Brief:
With the pictures set aside, reproduce each entry precisely as it reads.
* * *
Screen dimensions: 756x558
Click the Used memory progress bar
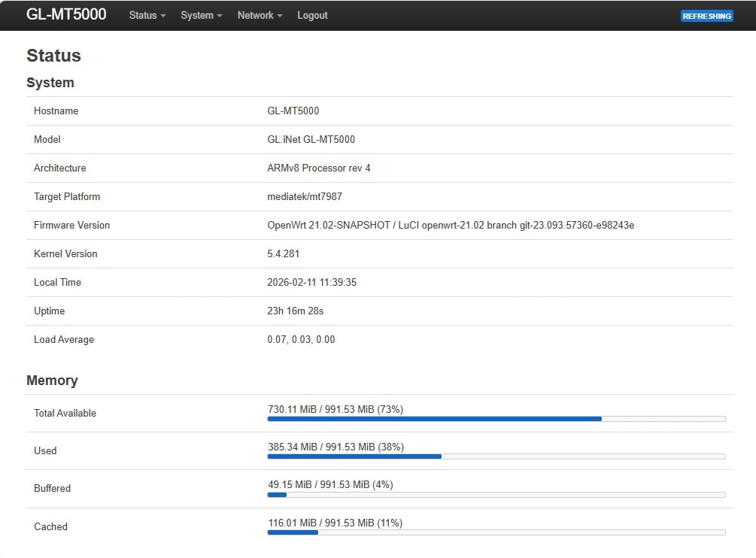(496, 456)
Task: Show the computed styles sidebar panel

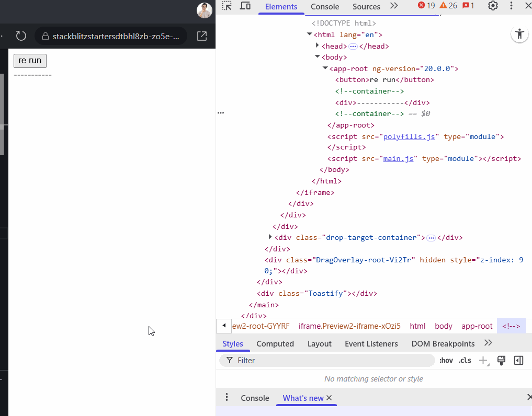Action: click(x=275, y=343)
* * *
Reply to the task:
Screen dimensions: 756x558
Click the Used memory progress bar
(496, 456)
Task: Show the computed styles sidebar panel

Action: click(x=275, y=343)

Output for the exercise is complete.